I saw the sign on it yesterday saying ‘Save our Roundabout’ and I couldn’t believe it! It’s a terrible roundabout and so dangerous. Haven’t people got anything better to do?
Horrible roundabout. Someone ran into me on there a few years ago. If it makes it safer I’m all for it but the last thing we need is more queues!
People will moan about anything, won’t they? Save our roundabout? What next? Save our petrol station, it’s aesthetically pleasing, or save our industrial unit? People just don’t like any change.
That roundabout is a nightmare, surprised there has not been more accidents there. Some drivers don’t even indicate, you just have to take your chance.
Death of retail on high streets
Dr David Hill, CEO, World Innovation Foundation
We hear of more shops every year sequentially closing on the UK’s high streets.
M&S is just one example of the ongoing saga that is happening to the high streets in the UK. Many others have gone before them, like British Home Stores, and many are only just surviving. But this is inevitable with destructive forces including:
1. Out of town shopping centres
2. An outdated planning system that is not responsive to business needs and takes years for town centre developments to get the green light.
3. Uncompromising and non-innovative councils who instead of reducing rates do the opposite and put the council’s costs up on those that are remaining, making it even harder for those left standing to survive on the high street.
4. Property owners who put up their rents and cause business to close due to shareholders’ demands for ever more dividends.
5. Councils that deter people visiting the high street by putting in place obstacles such as penalty fine bus lanes together with higher than should be parking fees in town centres.
6. Online retain giants like Amazon who took £11.4bn of the sale of goods out of the UK economy last year and where equivalent growth rates are not seen in other sectors annually, draining ever more the retail sales from the high streets.
Eventually the high street’s days will definitely be over for retail.
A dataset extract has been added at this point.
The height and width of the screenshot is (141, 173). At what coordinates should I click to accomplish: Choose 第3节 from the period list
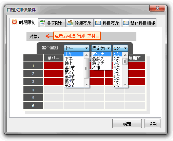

It is only a matter of a couple of decades, in my opinion, before town centres become purely leisure centres and high street retail sales are a thing of the past. Without innovative council and business thinking, possibly ghost towns will emerge.
New laws for cyclists
Ernest Lundy, by email
There are certain things in life which leave one completely puzzled. We all know that the law says cyclists should not ride on pavements, ignore traffic lights and do other silly things (Highway Code Law 29) which not only put themselves in danger but others as well.
It has been reported that the Government intends to introduce additional laws to punish cyclists who kill and injure people by ignoring those that already exist.
It is also suggested that pedestrians who jay walk on the roads with complete disregard for themselves or others while listening to music or using phones etc should also be prosecuted for causing accidents.
Why has it taken them so long? In addition, do mobile scooters need to be insured? Either when riding on pavements or anywhere else. If not why not? Pedestrians are equally vulnerable to these.
Get behind One Yorkshire plan
Henry Cobden, Ilkley.
WHO is taking charge of Yorkshire’s Brexit preparations? We can’t leave it to the Government. They hate us. All the more reason that we get behind the One Yorkshire plan with a very clear remit on economic growth and prosperity.